Rivian Reports Q1 2026 Earnings: Revenue Beats Estimates, Software Growth Accelerates, Net Loss Widens

RIVN
April 30, 2026

Rivian Automotive, Inc. reported first‑quarter 2026 results on April 30 2026, posting total revenue of $1.38 billion, a 1% year‑over‑year increase that surpassed the consensus estimate of $1.37 billion. Vehicle‑sales revenue was $908 million, down 2% from the same quarter a year earlier, while software and services revenue rose to $473 million, up 49% YoY—an acceleration from the 49% growth reported for Q1 2025. The company’s net loss widened to $416 million, compared with a $329 million loss in Q1 2025, and earnings per share fell to $‑0.38, a $0.22 beat over the $‑0.60 consensus estimate.

The 49% jump in software and services revenue reflects a stronger mix of higher‑margin recurring services and a broader customer base, offsetting the modest decline in automotive revenue that was driven by a 2% drop in regulatory‑credit income. The automotive segment’s 2% decline is largely attributable to a slight reduction in the volume of legacy vehicles sold and a modest decline in the value of regulatory credits earned during the quarter.

The widening net loss, despite the software growth, is largely due to higher operating expenses associated with ramping production of the new R2 SUV and expanding the Georgia manufacturing facility. The EPS beat of $0.22 per share is driven by the higher software revenue, which helped offset the increased cost base, and by a modest improvement in operating leverage as production volumes began to scale. Revenue beat of $10 million is a result of stronger demand for the R2 and a higher mix of higher‑margin software services.

Management highlighted progress on the R2 production ramp and the expansion of the Georgia plant. “With the launch of R2, we are excited to dramatically expand our market opportunity and have more people driving Rivians,” said RJ Scaringe, founder and CEO. “Building R2 represents a major advance in engineering excellence and manufacturing efficiency, driving meaningful improvements in cost and quality that position Rivian as a leader in the future of transportation.”

Rivian reaffirmed its 2026 delivery guidance of 62,000 to 67,000 vehicles, signaling confidence in the R2 ramp and the Georgia facility’s capacity. The company’s focus on software and services continues to provide a higher‑margin recurring revenue stream that can help offset the capital intensity of vehicle production. However, the widening loss and negative free cash flow underscore the ongoing need for capital to fund expansion and the risk of cash burn if production scaling does not accelerate as expected.

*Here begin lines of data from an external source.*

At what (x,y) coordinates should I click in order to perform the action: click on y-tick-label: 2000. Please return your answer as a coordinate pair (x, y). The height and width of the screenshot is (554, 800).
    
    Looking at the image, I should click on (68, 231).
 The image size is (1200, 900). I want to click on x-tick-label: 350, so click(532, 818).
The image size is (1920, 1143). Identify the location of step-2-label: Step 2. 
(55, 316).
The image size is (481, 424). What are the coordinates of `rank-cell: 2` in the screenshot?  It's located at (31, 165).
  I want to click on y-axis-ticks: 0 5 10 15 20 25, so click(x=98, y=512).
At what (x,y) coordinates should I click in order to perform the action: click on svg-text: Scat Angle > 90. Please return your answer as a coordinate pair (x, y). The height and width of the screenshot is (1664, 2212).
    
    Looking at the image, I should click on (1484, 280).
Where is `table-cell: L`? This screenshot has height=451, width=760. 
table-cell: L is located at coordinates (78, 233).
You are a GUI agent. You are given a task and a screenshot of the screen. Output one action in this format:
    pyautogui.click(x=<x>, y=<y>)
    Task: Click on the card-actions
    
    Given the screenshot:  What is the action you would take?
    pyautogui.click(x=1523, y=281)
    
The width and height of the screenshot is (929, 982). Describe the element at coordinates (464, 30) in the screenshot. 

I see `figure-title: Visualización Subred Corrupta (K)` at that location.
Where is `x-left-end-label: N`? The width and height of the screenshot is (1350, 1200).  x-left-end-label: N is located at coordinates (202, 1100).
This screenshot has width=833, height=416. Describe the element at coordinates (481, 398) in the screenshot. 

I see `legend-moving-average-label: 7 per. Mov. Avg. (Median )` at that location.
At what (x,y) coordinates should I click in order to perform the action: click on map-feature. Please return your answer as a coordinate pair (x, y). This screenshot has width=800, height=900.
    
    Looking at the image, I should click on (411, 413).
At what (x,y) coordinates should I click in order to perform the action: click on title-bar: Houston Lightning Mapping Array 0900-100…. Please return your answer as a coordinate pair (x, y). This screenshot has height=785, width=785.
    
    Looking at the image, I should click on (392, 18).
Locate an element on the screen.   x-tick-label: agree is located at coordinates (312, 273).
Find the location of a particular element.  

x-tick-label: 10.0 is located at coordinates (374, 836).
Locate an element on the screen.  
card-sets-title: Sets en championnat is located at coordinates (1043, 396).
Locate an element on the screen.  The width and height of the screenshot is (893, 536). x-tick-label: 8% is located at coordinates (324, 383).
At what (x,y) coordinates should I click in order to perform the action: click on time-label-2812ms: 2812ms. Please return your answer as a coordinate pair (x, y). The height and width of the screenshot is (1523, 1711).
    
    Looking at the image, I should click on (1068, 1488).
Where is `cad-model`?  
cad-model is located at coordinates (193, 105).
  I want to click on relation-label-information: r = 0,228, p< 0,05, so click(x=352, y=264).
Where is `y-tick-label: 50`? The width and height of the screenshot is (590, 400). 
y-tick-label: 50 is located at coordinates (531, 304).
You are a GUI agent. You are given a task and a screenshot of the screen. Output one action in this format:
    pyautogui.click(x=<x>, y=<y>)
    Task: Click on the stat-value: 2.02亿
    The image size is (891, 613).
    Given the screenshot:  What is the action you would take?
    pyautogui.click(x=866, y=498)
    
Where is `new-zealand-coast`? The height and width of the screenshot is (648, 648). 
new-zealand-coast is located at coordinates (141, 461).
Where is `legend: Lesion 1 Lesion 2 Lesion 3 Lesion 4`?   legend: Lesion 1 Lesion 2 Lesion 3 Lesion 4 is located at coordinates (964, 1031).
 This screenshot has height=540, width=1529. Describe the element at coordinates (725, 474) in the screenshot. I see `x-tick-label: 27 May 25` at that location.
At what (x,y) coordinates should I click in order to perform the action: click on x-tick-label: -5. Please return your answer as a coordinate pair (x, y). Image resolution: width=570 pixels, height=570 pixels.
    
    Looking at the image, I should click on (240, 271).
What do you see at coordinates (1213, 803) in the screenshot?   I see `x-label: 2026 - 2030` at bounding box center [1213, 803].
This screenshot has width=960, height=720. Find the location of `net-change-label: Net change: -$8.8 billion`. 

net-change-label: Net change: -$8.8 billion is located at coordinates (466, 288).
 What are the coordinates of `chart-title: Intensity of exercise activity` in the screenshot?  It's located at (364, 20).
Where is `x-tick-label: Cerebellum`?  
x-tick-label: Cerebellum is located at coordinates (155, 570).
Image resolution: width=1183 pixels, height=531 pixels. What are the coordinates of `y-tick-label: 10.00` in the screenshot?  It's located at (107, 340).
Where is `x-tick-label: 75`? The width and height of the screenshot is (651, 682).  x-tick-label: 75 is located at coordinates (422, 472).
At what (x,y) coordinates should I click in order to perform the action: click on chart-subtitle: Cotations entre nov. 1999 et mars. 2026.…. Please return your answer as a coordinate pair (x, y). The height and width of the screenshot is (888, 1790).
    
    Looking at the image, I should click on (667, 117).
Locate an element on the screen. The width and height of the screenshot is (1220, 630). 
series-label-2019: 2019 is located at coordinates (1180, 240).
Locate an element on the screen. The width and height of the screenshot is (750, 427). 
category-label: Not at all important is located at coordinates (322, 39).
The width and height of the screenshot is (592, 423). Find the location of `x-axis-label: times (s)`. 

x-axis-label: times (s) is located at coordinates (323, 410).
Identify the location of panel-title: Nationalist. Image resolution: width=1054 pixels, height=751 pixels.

The results illustrate a company in transition: software growth is a clear tailwind, but automotive revenue decline and higher operating costs are headwinds that keep the company in the loss bucket. The EPS beat and revenue beat suggest that management’s focus on software and the R2 ramp is beginning to pay off, but the widening loss signals that the company still faces significant capital and cost challenges as it scales production. Investors will watch how quickly the R2 production ramp translates into higher margins and whether the Georgia plant’s additional capacity can be leveraged to reduce per‑unit costs.